_WHAT IS REQUIRED_
In the data below, find every line that has the string "folder", and copy it.

_RECORDS SHOWN_
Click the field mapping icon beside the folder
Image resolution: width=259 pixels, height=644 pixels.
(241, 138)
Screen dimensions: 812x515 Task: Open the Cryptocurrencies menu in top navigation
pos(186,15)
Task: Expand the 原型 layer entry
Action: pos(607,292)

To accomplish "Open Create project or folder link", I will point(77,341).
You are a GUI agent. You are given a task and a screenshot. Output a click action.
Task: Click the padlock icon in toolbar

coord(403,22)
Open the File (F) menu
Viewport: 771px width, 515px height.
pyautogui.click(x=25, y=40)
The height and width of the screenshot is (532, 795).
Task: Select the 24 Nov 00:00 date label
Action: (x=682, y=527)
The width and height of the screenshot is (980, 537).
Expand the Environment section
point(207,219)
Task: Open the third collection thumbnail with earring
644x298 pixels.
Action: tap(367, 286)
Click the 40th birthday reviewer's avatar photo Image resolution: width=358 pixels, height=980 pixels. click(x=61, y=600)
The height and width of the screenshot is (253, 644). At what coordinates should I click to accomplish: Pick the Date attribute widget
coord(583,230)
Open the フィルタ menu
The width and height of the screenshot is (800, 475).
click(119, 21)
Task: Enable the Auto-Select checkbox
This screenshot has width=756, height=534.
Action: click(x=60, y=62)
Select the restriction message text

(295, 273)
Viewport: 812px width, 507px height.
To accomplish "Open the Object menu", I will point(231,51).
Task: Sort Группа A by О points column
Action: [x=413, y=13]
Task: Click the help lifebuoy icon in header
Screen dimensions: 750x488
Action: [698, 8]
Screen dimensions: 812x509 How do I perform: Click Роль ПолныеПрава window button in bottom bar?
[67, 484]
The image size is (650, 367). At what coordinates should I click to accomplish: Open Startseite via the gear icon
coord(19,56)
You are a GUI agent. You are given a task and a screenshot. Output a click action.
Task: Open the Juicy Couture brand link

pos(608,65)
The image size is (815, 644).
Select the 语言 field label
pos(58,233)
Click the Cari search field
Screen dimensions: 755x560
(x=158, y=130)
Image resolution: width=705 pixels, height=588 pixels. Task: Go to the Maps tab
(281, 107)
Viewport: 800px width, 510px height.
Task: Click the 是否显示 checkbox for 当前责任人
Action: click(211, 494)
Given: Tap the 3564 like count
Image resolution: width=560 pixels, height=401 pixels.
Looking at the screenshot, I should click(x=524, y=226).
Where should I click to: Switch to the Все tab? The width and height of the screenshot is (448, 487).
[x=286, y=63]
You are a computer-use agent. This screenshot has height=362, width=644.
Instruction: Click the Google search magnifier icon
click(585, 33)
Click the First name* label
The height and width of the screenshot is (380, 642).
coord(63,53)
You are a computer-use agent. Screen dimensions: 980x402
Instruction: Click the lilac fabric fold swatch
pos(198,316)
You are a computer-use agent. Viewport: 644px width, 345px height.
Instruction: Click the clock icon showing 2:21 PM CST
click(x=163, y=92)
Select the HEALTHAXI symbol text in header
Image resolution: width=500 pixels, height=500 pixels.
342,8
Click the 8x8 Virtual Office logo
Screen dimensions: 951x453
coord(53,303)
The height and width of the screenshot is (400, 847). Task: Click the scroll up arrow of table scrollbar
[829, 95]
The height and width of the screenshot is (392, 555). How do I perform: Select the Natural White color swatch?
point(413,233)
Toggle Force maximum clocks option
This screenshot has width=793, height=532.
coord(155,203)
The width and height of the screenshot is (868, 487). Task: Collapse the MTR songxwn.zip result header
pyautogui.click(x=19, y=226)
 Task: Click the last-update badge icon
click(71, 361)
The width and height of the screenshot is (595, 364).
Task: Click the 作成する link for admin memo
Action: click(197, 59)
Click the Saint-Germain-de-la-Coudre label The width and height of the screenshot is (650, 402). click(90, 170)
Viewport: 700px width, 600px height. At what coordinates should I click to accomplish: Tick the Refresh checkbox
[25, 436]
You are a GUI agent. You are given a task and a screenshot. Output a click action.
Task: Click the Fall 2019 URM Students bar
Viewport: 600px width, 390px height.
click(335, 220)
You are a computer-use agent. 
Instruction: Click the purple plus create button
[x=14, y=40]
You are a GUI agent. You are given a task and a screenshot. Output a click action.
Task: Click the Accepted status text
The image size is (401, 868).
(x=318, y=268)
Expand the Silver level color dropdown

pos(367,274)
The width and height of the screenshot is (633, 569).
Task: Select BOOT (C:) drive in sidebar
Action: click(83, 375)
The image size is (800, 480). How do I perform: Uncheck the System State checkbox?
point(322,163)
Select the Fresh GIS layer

_SOLUTION TO THIS PROBLEM_
Click the field mapping icon beside the folder
To accomplish "Open Create project or folder link", I will point(77,341).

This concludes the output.